[Recorded data]
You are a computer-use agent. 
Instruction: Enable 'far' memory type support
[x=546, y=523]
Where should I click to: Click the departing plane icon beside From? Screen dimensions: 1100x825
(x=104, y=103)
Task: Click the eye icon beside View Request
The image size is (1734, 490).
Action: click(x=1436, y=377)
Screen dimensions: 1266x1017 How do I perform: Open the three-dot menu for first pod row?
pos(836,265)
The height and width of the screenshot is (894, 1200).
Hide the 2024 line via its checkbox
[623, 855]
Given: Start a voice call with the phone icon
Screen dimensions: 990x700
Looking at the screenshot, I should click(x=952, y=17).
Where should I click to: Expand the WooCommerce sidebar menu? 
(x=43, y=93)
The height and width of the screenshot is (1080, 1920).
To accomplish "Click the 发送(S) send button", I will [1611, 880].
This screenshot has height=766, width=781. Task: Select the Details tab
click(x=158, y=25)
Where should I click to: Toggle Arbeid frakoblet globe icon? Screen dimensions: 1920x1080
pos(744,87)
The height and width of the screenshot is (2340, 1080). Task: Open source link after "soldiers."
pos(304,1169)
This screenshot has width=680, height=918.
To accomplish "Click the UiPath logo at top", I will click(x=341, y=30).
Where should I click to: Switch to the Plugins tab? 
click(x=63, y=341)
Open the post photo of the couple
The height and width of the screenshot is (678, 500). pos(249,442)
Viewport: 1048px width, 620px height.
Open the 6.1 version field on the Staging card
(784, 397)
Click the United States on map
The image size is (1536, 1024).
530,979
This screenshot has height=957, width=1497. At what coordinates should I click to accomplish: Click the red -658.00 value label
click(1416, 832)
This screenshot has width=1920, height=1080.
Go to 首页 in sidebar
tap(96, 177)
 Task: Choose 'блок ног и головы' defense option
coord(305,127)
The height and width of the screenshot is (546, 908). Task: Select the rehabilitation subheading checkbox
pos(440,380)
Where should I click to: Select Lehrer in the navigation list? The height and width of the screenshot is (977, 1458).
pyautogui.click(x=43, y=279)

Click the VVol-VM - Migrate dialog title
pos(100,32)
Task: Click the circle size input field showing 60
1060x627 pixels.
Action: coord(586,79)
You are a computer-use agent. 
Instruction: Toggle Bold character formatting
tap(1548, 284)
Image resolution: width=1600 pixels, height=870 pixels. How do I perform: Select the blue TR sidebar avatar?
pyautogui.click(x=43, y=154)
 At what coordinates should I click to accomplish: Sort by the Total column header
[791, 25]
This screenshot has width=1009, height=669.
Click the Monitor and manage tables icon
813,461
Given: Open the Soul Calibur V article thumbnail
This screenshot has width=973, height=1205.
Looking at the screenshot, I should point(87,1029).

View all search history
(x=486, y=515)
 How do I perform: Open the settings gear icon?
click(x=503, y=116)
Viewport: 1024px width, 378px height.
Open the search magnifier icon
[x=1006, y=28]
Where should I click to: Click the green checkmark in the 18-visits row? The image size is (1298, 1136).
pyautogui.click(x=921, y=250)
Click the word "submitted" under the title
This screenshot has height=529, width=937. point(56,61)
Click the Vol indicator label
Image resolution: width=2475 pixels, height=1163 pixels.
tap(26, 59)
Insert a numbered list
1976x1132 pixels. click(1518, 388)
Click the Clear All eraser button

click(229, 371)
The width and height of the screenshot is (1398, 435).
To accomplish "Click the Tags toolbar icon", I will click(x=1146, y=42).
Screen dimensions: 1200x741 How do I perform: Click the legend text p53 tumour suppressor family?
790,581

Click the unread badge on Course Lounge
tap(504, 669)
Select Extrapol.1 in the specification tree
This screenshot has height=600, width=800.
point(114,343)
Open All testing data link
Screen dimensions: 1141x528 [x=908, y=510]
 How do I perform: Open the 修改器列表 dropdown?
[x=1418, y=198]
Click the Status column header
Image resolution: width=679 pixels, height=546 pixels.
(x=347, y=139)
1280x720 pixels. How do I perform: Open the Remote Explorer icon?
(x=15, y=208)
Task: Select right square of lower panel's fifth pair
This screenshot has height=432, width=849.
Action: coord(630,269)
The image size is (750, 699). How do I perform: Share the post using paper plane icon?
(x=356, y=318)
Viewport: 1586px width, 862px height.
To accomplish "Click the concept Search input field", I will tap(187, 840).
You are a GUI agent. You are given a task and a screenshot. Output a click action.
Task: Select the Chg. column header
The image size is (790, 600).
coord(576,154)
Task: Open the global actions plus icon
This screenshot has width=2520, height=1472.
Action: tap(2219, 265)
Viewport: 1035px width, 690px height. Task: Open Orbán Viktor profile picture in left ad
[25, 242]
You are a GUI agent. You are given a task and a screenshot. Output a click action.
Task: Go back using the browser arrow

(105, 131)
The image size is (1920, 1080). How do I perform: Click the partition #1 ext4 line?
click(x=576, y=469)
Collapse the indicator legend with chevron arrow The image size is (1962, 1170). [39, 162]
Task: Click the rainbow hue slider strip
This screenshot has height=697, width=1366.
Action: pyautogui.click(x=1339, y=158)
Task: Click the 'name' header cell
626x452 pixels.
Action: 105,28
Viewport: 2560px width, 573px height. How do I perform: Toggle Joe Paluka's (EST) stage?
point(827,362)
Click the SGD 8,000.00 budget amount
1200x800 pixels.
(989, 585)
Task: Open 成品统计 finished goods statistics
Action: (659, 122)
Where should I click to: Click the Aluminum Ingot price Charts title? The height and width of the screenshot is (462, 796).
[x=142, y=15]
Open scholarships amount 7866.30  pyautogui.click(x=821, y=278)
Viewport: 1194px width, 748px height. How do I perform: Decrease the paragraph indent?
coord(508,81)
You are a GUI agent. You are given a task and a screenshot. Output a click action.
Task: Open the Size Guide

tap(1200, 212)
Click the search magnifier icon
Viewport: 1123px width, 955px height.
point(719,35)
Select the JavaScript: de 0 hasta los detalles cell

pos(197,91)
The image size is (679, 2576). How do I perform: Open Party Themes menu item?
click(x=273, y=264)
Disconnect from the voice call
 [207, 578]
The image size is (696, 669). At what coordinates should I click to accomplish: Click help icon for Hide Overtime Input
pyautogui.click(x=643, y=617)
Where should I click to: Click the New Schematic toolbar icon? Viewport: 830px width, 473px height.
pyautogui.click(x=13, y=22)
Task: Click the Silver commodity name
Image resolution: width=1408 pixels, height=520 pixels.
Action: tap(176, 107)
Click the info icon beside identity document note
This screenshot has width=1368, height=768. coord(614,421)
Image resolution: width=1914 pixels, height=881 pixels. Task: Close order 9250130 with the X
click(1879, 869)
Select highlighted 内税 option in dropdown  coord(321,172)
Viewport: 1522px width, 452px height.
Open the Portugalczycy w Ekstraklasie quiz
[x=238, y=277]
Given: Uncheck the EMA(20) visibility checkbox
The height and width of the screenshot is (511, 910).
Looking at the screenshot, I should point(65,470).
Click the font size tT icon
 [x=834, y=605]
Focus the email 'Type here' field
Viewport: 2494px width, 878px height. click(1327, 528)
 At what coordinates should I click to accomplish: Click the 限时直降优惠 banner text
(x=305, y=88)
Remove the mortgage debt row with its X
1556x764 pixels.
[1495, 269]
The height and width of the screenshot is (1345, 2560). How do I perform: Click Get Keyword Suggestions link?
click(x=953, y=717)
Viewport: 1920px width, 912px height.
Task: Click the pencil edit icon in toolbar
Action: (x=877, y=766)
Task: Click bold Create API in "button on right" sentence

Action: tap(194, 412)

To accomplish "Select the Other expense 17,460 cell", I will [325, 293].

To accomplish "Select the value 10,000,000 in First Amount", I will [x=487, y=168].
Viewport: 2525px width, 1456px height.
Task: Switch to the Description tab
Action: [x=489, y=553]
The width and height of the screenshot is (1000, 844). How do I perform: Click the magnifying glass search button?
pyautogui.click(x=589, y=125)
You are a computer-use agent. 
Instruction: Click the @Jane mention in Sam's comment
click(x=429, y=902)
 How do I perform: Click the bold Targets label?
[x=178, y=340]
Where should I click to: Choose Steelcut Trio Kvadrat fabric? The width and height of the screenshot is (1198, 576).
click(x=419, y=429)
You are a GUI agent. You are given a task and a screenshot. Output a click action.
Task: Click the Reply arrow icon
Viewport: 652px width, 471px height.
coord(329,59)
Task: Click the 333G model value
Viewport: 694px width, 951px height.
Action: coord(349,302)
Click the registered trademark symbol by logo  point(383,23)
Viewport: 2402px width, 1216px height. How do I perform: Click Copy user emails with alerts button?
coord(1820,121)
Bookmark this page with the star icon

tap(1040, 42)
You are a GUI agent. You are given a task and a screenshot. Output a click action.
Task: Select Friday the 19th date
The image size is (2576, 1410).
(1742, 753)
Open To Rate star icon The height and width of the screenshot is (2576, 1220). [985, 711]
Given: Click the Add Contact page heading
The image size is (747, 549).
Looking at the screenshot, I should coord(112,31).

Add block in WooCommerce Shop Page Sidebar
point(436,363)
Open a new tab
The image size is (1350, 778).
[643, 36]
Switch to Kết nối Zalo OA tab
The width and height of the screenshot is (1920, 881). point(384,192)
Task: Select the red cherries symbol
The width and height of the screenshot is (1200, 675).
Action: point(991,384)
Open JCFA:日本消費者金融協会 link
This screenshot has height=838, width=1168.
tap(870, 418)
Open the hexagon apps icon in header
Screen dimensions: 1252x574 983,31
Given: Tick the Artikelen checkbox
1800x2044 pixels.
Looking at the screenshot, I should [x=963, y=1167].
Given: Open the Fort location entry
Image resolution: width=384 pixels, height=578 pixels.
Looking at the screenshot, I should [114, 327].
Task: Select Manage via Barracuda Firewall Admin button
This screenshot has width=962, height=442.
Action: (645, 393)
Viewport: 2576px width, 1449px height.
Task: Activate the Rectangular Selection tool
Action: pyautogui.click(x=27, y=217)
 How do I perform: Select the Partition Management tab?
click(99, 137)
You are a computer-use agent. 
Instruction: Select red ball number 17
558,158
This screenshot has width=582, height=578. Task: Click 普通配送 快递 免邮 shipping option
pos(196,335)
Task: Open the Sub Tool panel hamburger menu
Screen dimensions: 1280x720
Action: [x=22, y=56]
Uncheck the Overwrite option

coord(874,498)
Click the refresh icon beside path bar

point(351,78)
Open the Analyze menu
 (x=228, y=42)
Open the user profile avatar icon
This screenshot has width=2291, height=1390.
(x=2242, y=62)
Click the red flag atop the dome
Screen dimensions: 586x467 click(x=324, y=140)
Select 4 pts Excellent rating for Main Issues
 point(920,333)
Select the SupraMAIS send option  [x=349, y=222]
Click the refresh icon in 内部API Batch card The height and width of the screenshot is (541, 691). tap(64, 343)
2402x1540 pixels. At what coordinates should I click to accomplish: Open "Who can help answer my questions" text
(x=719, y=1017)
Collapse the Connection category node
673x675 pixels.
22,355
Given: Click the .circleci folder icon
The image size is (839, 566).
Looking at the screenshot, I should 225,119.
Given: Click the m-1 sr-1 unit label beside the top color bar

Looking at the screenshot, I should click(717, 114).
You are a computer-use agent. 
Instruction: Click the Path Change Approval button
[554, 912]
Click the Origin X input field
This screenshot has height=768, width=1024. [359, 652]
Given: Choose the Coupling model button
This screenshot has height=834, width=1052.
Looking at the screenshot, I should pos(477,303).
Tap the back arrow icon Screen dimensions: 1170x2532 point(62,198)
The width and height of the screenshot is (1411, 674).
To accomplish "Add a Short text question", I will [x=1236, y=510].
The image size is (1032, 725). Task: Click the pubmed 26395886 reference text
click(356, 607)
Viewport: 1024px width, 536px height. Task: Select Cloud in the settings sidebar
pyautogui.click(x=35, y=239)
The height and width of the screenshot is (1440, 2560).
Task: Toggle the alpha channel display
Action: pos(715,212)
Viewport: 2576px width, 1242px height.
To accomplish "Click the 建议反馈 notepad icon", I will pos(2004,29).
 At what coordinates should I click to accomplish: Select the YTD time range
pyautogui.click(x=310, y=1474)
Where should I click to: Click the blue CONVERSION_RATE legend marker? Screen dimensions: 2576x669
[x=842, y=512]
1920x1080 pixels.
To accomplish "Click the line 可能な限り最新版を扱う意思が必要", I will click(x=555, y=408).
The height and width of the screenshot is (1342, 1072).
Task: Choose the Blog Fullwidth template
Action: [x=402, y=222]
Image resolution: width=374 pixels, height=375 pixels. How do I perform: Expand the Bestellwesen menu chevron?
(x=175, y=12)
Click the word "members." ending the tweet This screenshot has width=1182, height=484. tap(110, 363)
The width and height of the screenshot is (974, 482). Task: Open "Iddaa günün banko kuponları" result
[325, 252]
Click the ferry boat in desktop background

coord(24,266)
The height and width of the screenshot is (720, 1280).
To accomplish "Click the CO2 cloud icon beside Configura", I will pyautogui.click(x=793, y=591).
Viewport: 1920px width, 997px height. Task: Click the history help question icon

Written problem>
Give the listing lines from the line with "Viewport: 1048px width, 620px height." to the line with "pos(440,380)", both included, as a Markdown table with the columns Row and Line, leaving out blank lines. Include only those lines.

Problem solution>
| Row | Line |
|---|---|
| 1 | Viewport: 1048px width, 620px height. |
| 2 | Open the 6.1 version field on the Staging card |
| 3 | (784, 397) |
| 4 | Click the United States on map |
| 5 | The image size is (1536, 1024). |
| 6 | 530,979 |
| 7 | This screenshot has height=957, width=1497. At what coordinates should I click to accomplish: Click the red -658.00 value label |
| 8 | click(1416, 832) |
| 9 | This screenshot has width=1920, height=1080. |
| 10 | Go to 首页 in sidebar |
| 11 | tap(96, 177) |
| 12 |  Task: Choose 'блок ног и головы' defense option |
| 13 | coord(305,127) |
| 14 | The height and width of the screenshot is (546, 908). Task: Select the rehabilitation subheading checkbox |
| 15 | pos(440,380) |